[Mlir-commits] [mlir] Add arith expansion of f8E8M0 type for extf/trunc ops (PR #140332)

Tue May 20 14:30:07 PDT 2025

krzysz00 wrote:

As a side note, `llvm::APFloat` crashes on negative `f8E8M0`s

Re `arith.truncf`, it's worth noting that most operations that operate on a "f8E8M0-in-f32" (AMD's got a bunch of these) ignore the sign bit (that is, implicitly take a fabs()).
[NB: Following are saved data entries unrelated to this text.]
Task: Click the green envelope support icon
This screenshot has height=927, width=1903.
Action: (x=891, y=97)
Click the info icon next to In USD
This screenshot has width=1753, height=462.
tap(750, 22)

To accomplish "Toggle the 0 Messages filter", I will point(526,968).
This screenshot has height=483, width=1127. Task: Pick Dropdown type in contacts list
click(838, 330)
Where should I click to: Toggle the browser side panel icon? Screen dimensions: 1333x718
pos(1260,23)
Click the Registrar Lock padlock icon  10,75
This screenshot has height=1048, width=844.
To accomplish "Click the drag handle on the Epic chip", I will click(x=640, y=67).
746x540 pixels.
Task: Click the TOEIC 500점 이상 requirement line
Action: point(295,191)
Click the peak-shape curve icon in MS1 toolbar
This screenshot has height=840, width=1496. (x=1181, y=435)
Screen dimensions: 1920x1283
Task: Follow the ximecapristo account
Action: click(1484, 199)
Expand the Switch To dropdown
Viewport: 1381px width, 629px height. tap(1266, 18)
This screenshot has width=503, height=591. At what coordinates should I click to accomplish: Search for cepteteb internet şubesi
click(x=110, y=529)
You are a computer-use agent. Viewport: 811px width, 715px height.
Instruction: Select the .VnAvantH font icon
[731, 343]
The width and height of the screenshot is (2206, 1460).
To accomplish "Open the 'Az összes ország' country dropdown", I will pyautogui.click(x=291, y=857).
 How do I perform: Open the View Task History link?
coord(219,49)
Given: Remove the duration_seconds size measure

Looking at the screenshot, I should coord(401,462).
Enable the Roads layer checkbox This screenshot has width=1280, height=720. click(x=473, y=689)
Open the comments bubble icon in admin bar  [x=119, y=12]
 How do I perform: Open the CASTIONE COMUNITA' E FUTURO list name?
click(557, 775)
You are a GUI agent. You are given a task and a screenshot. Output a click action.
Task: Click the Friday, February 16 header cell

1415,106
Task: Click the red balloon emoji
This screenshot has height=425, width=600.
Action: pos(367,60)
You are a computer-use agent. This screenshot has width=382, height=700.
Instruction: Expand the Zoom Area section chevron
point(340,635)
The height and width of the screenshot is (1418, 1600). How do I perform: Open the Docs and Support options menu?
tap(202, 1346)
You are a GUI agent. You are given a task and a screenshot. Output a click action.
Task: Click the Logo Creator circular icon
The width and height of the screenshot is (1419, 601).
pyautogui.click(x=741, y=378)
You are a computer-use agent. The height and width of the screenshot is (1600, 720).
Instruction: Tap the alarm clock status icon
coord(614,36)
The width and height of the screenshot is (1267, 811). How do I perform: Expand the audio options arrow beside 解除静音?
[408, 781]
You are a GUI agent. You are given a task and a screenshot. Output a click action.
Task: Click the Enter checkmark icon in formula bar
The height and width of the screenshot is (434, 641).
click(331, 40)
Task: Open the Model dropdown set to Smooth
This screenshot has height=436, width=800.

>From the sources I'm seeing, the "natural" conversion function from f32 to f8E8M0 isn't really a floating point truncate, but
```llvm
f8E8M0 @get_exponent(float %source) {
  %source.bits = bitcast float %source to i32
  %no.mantissa = lshr i32 %source.bits, 23
  %f8e8m0 = trunc i32 %no.mantissa to i8
  %was.nan = fcmp oeq %source, %source
  %result = select i8, %was.nan, i8 0xff, i8 %f8e8M0
  ret f8E8M0 %result
}
```

I _suspect_ that we may want an operation that isn't named `truncf` here - something like `arith.extract_exponent`, but then that leaves us with `truncf` unimplemented for f8E8M0 ... which ... maybe that's true.

(That is to say, in practice, when we're writing out a buffer of scales after a post-matmul quantization, we'll want to do the exponent extraction, not a more principled truncf)

https://github.com/llvm/llvm-project/pull/140332